───── Task inputs ─────

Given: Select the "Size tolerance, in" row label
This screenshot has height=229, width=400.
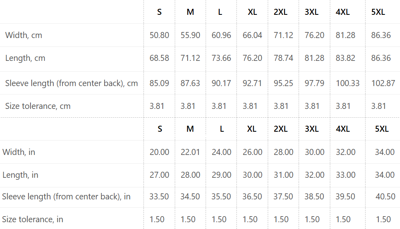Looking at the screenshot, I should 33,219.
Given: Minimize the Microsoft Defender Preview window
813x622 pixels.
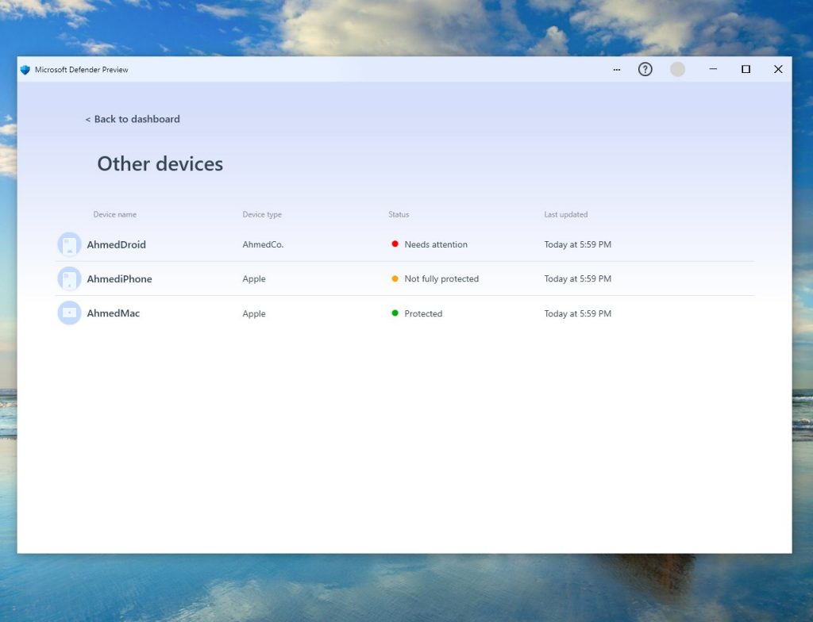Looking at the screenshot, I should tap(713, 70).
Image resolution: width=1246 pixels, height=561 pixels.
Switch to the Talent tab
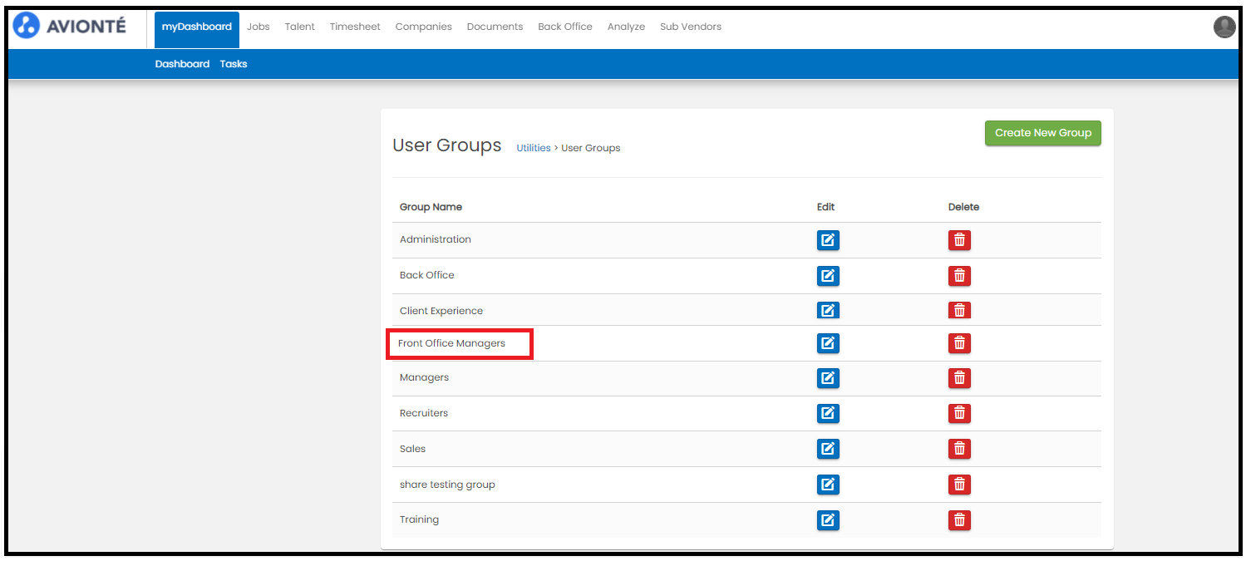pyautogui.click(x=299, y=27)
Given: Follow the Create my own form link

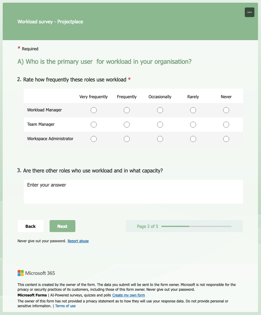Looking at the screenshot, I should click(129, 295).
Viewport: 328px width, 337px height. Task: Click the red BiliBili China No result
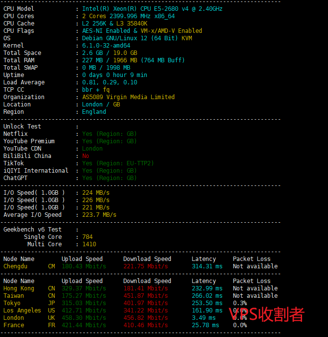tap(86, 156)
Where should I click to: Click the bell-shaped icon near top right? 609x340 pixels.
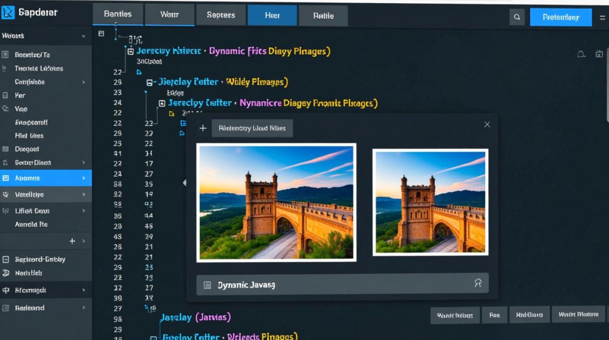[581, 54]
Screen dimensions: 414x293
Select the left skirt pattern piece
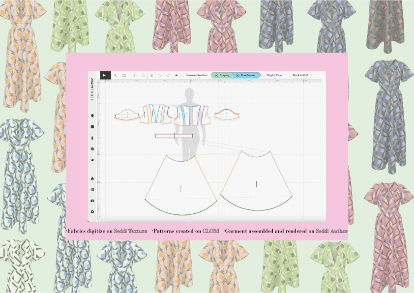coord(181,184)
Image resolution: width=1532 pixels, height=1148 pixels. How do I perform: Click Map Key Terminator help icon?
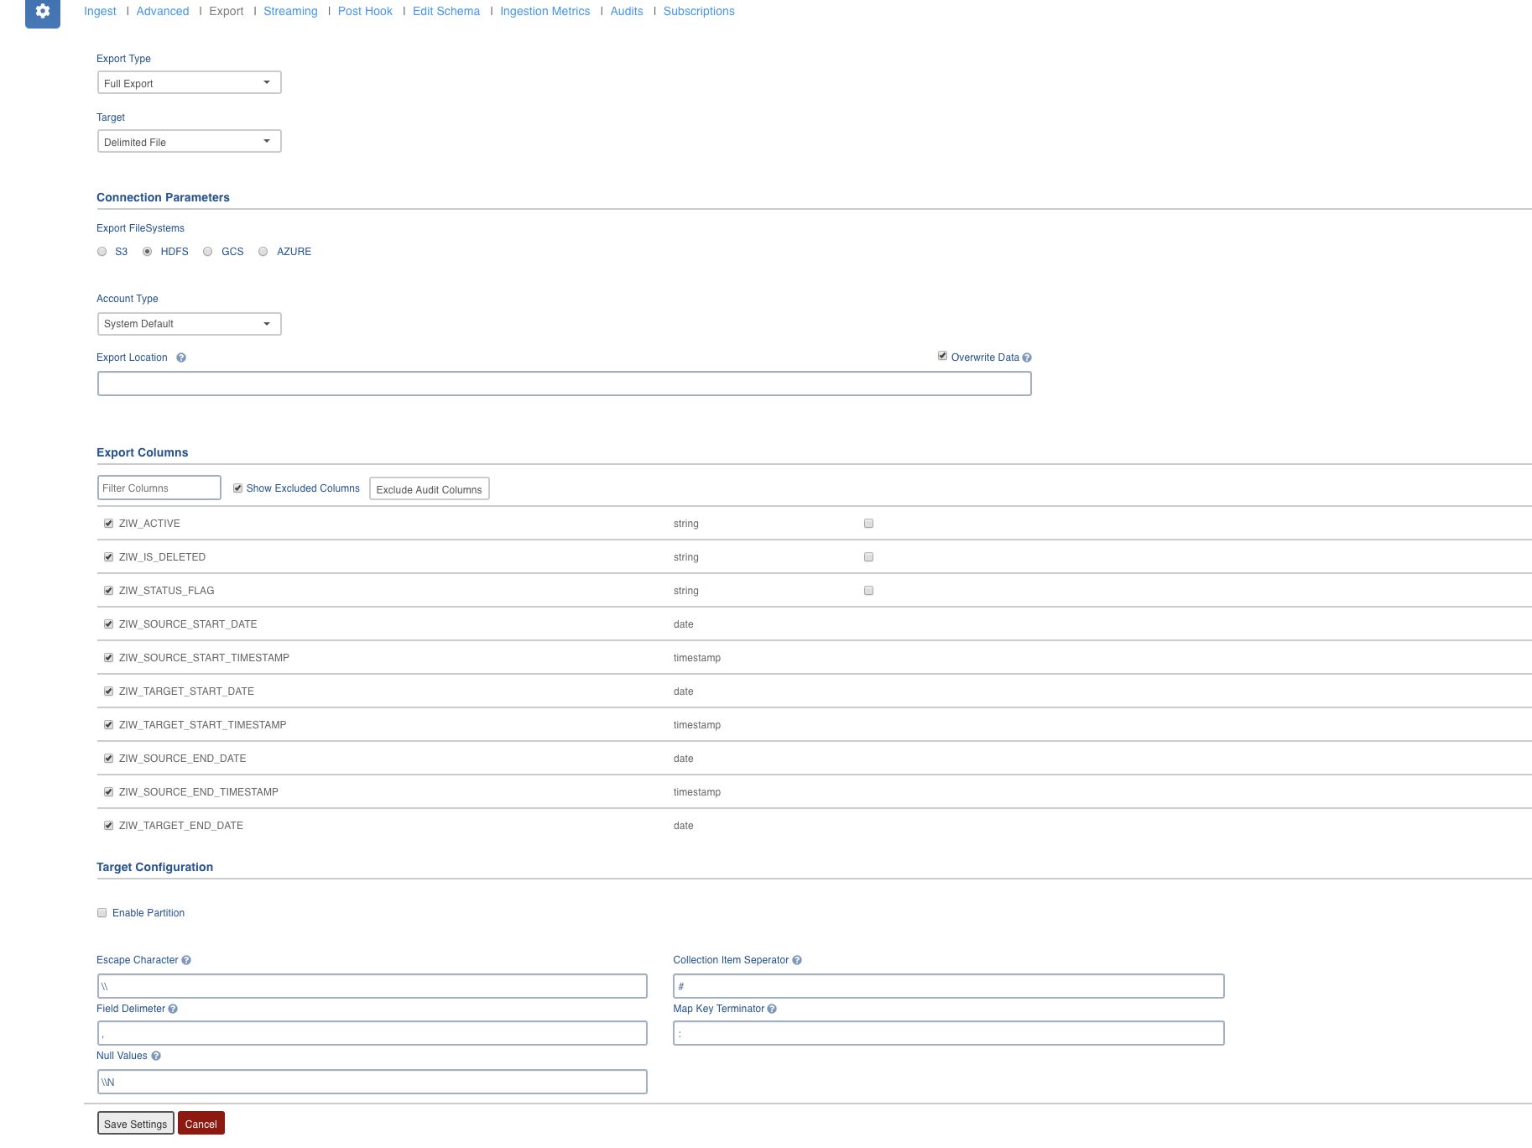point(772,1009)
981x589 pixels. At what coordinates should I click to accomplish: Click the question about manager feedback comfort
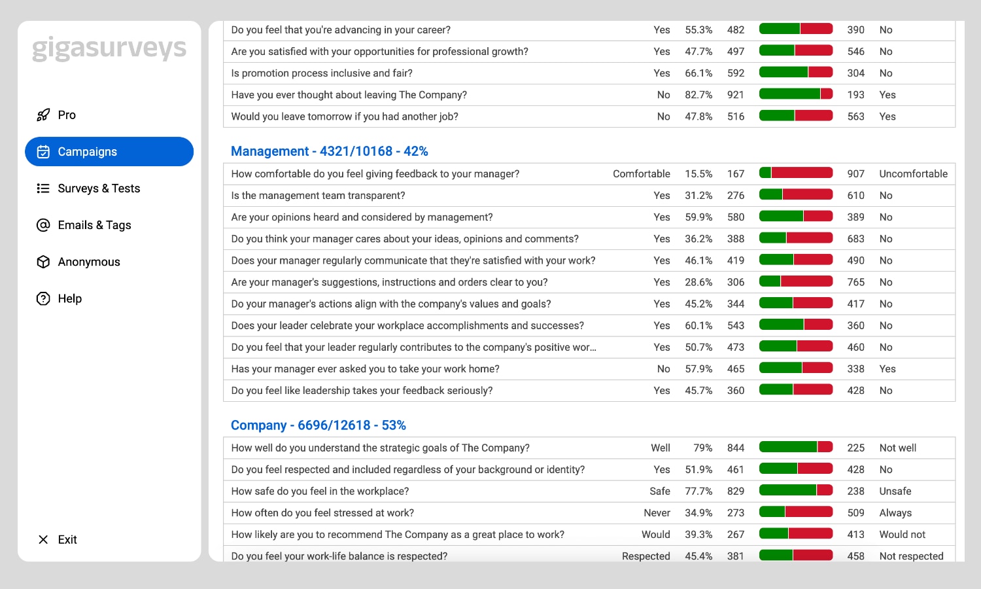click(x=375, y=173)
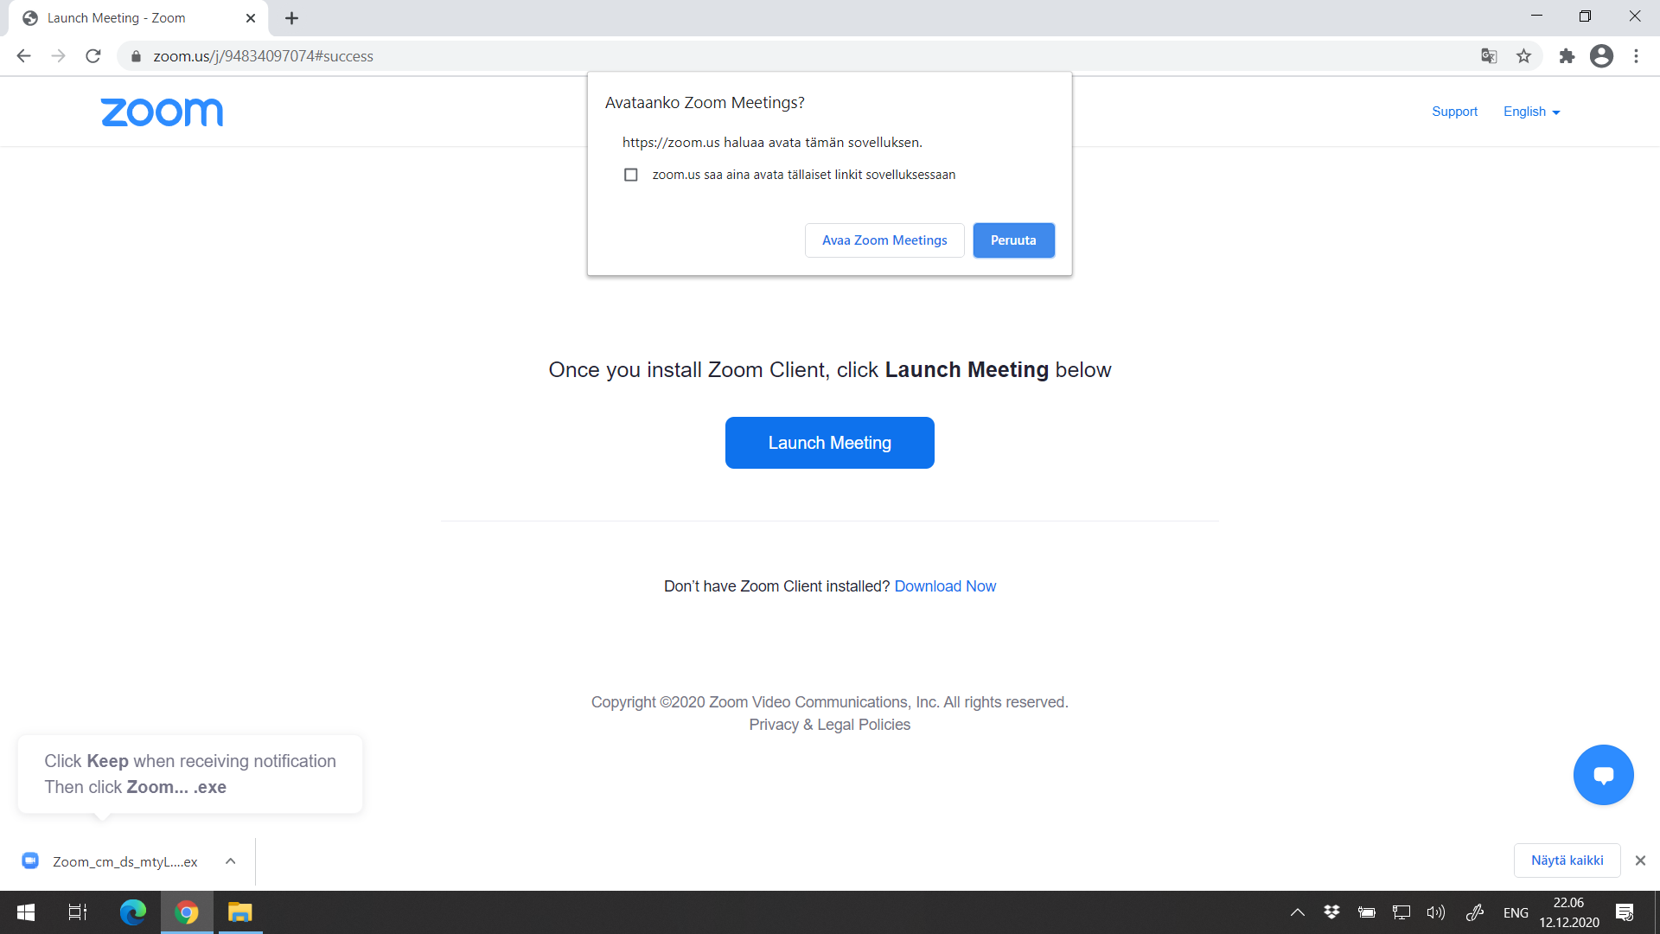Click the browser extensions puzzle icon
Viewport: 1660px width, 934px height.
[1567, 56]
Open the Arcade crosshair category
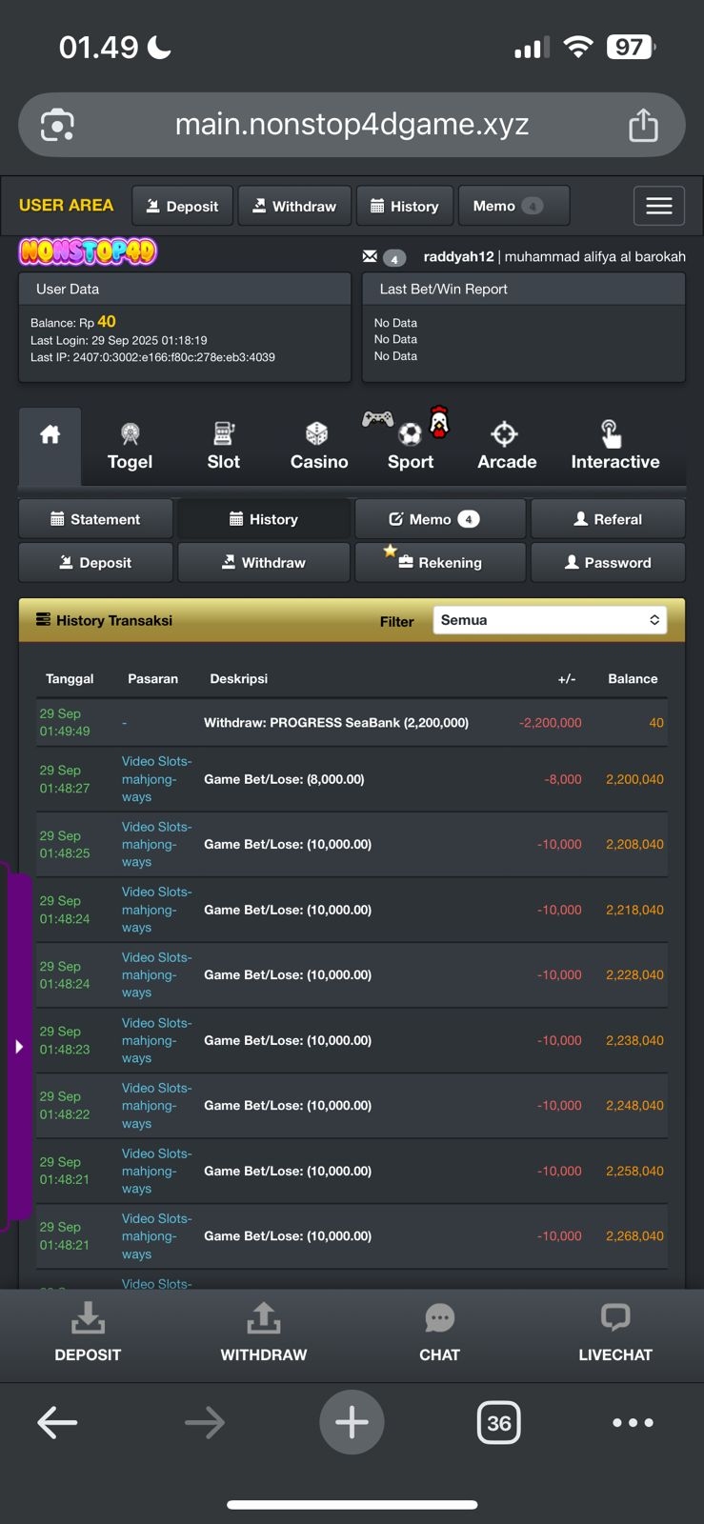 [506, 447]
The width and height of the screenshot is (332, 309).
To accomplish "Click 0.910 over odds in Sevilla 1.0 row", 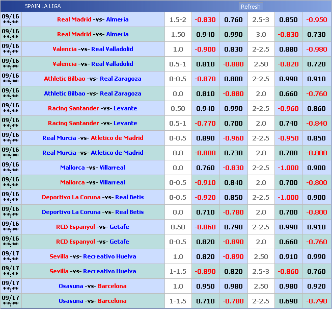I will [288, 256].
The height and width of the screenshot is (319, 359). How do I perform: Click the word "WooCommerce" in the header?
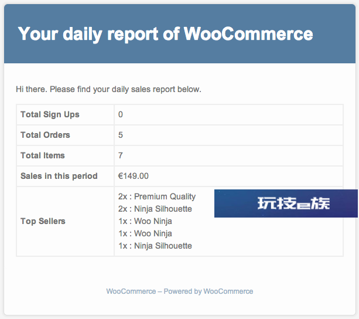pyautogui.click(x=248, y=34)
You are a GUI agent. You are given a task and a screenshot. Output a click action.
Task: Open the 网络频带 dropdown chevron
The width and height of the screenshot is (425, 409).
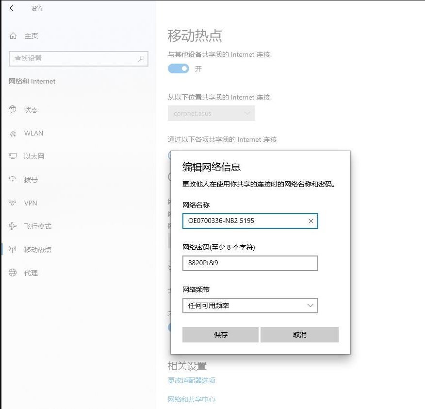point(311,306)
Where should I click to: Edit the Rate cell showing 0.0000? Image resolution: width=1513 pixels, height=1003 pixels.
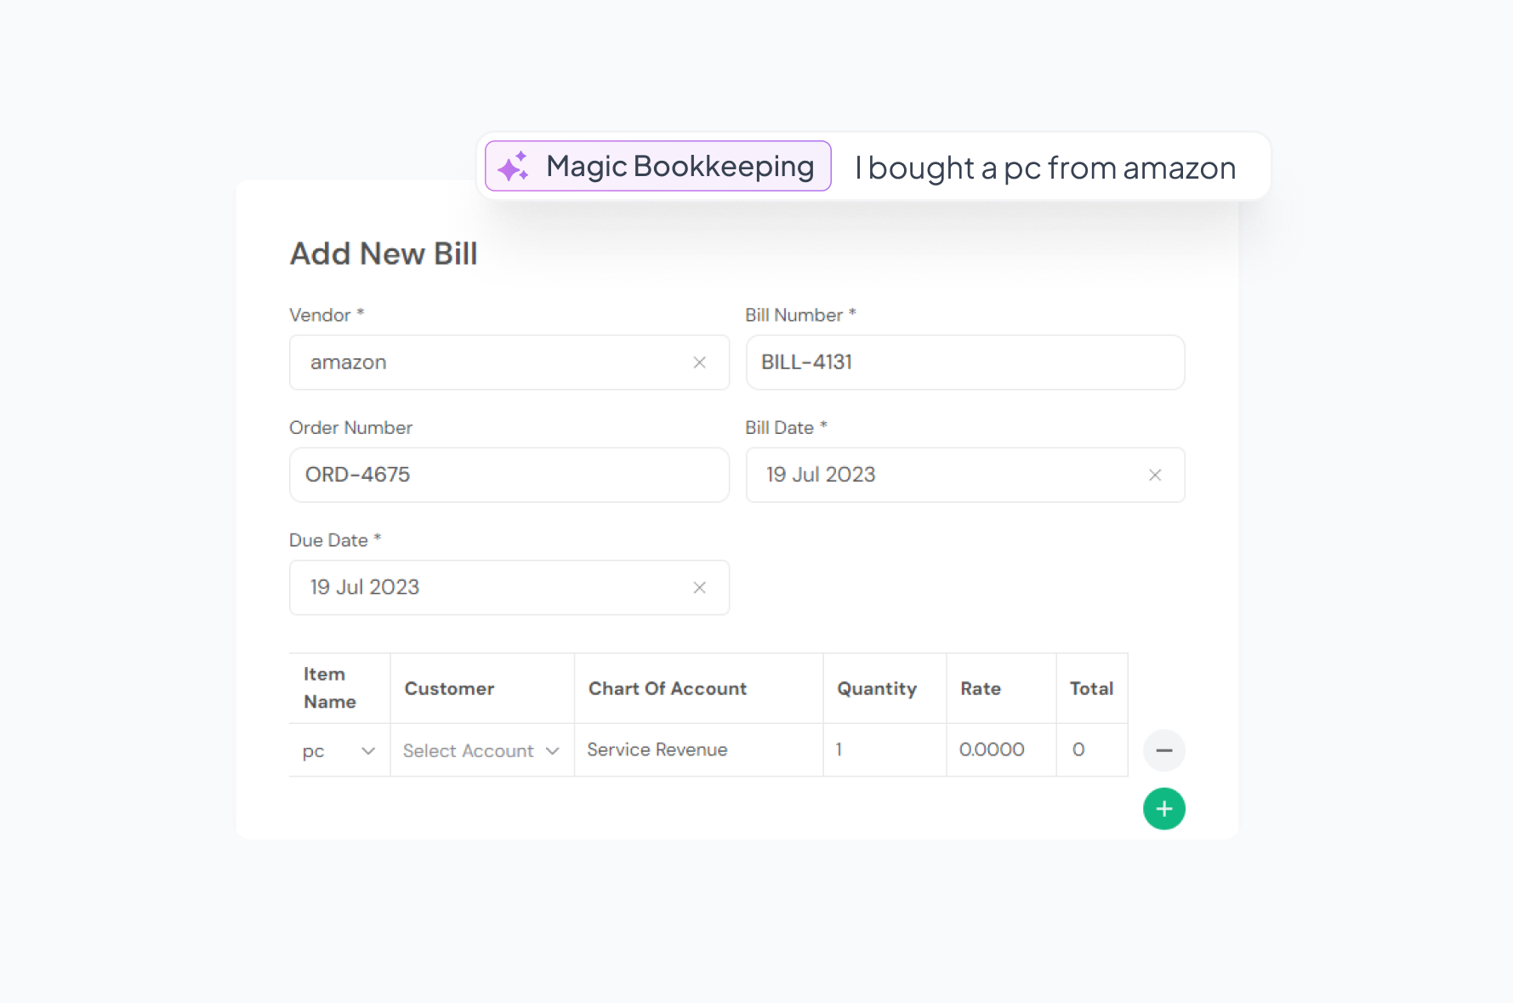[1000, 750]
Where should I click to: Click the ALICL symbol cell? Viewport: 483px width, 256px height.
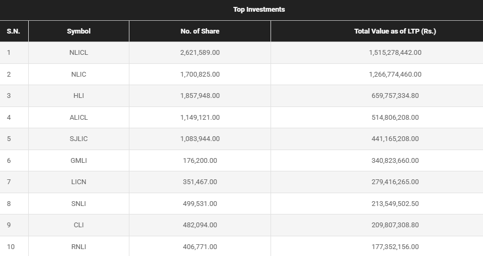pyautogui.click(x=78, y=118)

─────

→ **Exercise**
Skip every picture. Repeat word for word the lines from the line holding "The height and" through the end of the entries above.

→ **Result of the task**
The height and width of the screenshot is (319, 359). How do I perform: Click the word "WooCommerce" in the header?
pyautogui.click(x=248, y=34)
You are a GUI agent. You are given a task and a screenshot. Output a click action.
Task: Open the 网络频带 dropdown chevron
The width and height of the screenshot is (425, 409).
point(311,306)
Where should I click to: Edit the Rate cell showing 0.0000? Image resolution: width=1513 pixels, height=1003 pixels.
[1000, 750]
Where should I click to: Click the ALICL symbol cell? Viewport: 483px width, 256px height.
pyautogui.click(x=78, y=118)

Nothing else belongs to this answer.